I’m happy to report, though, that at Image+ we’re a pretty happy bunch – and that recently we’ve found another way, and maybe a better way, to keep in touch.

Slack is an app that began life as a way to facilitate a completely different project. The company Tiny Speck was produced a computer game called Glitch, and discovered as they went that what the team really needed was a means to share ideas, files and conversations as they went. The game has long gone; Slack is going strong.

It’s main advantage is its simplicity: for those old enough to remember Internet Relay Chat, or IRC, Slack will encourage some nostalgia. A team forms, claiming a Slack subdomain in which they are able to establish a series of channels for different projects, teams or functions: #design and #development, for example, or #sales and #marketing.

Once invited to the platform, team members can join any of these channels (although it is possible to lock more sensitive ones), and also direct message other users. That’s it!

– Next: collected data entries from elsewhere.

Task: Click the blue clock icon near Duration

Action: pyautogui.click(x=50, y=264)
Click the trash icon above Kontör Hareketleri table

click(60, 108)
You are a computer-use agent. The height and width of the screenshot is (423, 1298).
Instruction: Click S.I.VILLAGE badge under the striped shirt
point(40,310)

That simplicity is deceptive: the clean architecture makes Slack a totally focused app, available both on the web and via mobile devices running iOS and Android, which enables users to communicate without fuss or distraction.

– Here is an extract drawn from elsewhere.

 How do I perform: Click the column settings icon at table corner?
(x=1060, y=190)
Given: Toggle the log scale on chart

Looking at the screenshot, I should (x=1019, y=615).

The channels also act as a clean record of what everyone’s been saying recently – much easier to sift through than email, and of course less liable to missing a crucial team-member out of the discussion.

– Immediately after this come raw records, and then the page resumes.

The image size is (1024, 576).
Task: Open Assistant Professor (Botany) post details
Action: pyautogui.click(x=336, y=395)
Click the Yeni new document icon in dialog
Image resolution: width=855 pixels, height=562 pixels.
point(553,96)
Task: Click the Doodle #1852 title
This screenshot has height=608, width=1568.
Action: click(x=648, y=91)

The app is great to look at, pushes notifications to your device to help you keep up-to-date, and even helps break down silos that may develop between different parts of a team. With file-sharing available – and video and audio to come, too – Slack really has proved to be a superb way of making things easy.

To be fair, it also has one extra advantage: bots. We love bots. These are Slack ‘users’ that are really programmable tokens: send them particular messages and they fire off a signal to one of Slack’s many sub-routines and tools, that can help you add an item to a list immediately, or post pre-set messages to selected users.

What does our bot do, you ask? It controls the office Spotify playlist. Told you it was a useful app …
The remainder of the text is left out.